Again, something I noticed while cataloging past
Coelophysis diagnoses. Back in 1887, Cope noted that what would be named
Coelophysis (
Coelurus longicollis and
bauri at the time) differs from
Anchisaurus (his
Megadactylus) and
Megalosaurus in lacking an ectocondylar tuber on the femur. This is also mentioned as a diagnostic character in his 1889 note naming
Coelophysis. This caught my eye since I had just dealt with ectocondylar tubers for
Kayentavenator. So I checked Huene's (1906, 1915) papers describing and illustrating the original
Coelophysis material, and indeed the complete syntype femur of
C. longicollis (AMNH 2704) lacks an ectocondylar tuber. This is unlike theropods (or shuvosaurids, which
C. bauri syntype femur AMNH 2725 was referred to by Nesbitt et al., 2007), but is similar to silesaurids like
Silesaurus and
Eucoelophysis. Also like silesaurids but unlike theropods, the femoral head is parallelogram-shaped instead of distinctly offset. Rather unsurprisingly, it seems to have autapomorphies of the contemporaneous
Eucoelophysis (after Ezcurra, 2006)- no trochanteric shelf, reduced fourth trochanter.
|
Femora in lateral and anterior view of (left to right) Silesaurus (after Dzik, 2003), Eucoelophysis (after Ezcurra, 2006), Coelophysis longicollis syntype AMNH 2704 (after Huene, 1915), and Coelophysis bauri with proximal lateral view of kayentakatae (after Spielmann et al., 2007 and Rowe, 1989 respectively). |
This underscores the fact Cope's original
Coelophysis material can't be assumed to be a single taxon. We now have
Coelophysis bauri (cervical AMNH 2701),
Eucoelophysis baldwini (femur AMNH 2704), Shuvosauridae (femur AMNH 2725),
Dromomeron romeri (femur AMNH 2721- Nesbitt et al., 2009) and Parasuchia (teeth AMNH 2733- Padian, 1986). Yet it also shows that some of the material IS diagnostic, people just have to bother actually examining it.

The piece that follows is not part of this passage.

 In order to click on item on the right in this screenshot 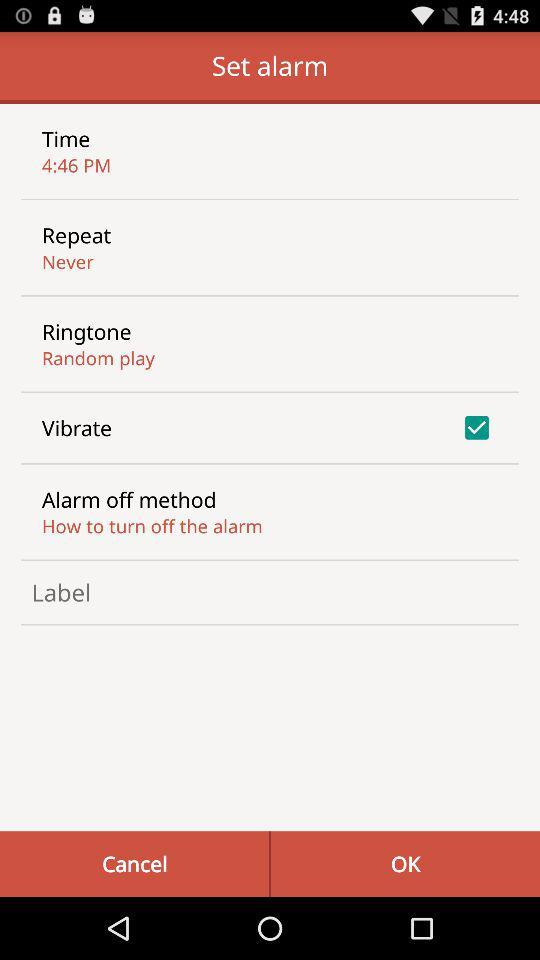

We now have...Eucoelophysis baldwini
ReplyDeleteNo we don't, we have Eucoelophysis longicollis ;-). Or has a different, non-conspecific part of the C. longicollis type series been designated as lectotype?

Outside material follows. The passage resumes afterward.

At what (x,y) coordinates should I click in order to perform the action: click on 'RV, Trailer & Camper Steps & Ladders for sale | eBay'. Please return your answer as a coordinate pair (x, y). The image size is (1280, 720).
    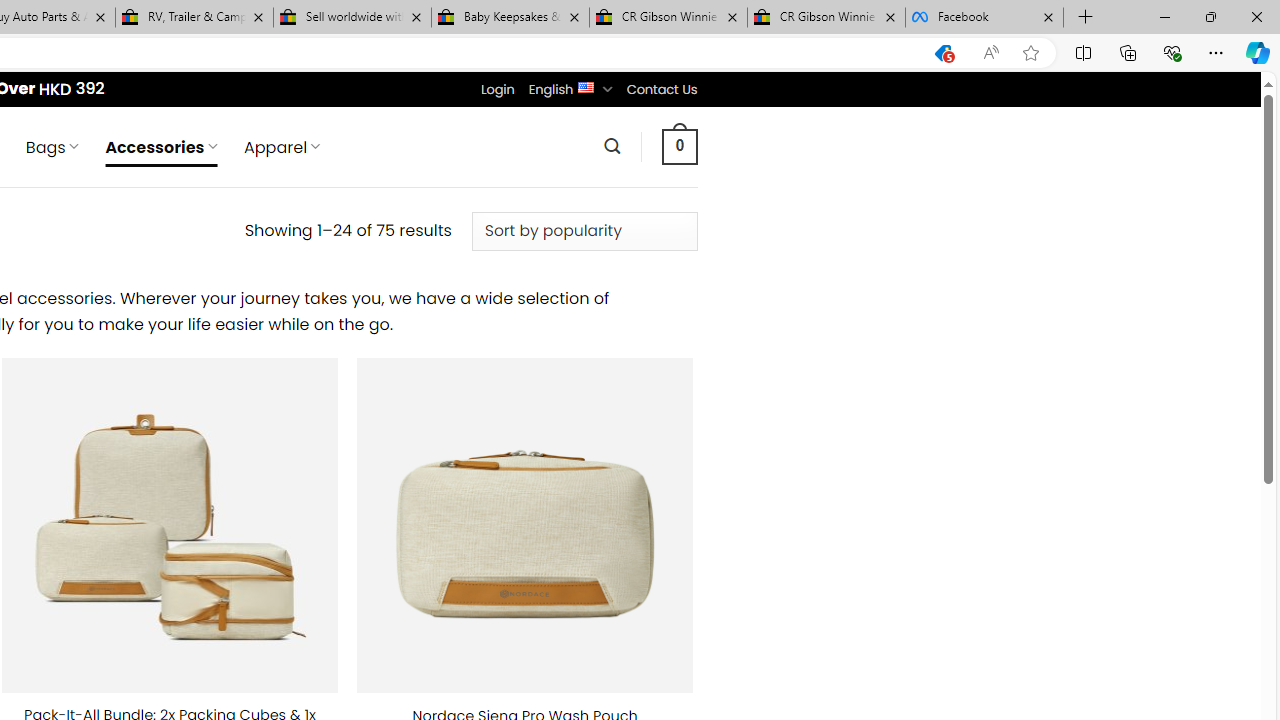
    Looking at the image, I should click on (194, 17).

Just by way of a reminder: Longosaurus longicollis does not have the same type specimen as Coelophysis longicollis, correct? So Coelophysis longicollis is not the type species of Longosaurus?
The cervical referrable to Coelophysis bauri which I discussed in the last post is the lectotype of longicollis. Again, it's funny how wrong Hunt and Lucas were that it didn't matter which syntype they chose for a lectotype, since they were all supposedly undiagnostic. Though really the cervical is the best lectotype because Cope's diagnosis for the species is based on it, as is the name itself.
ReplyDeleteAnd yes, Longosaurus longicollis' lectotype is an ilium chosen by Welles (1984) which is not viable as a lectotype for C. longicollis since it was not one of Cope's syntypes. So Welles intended for Longosaurus to be a new genus for C. longicollis but goofed.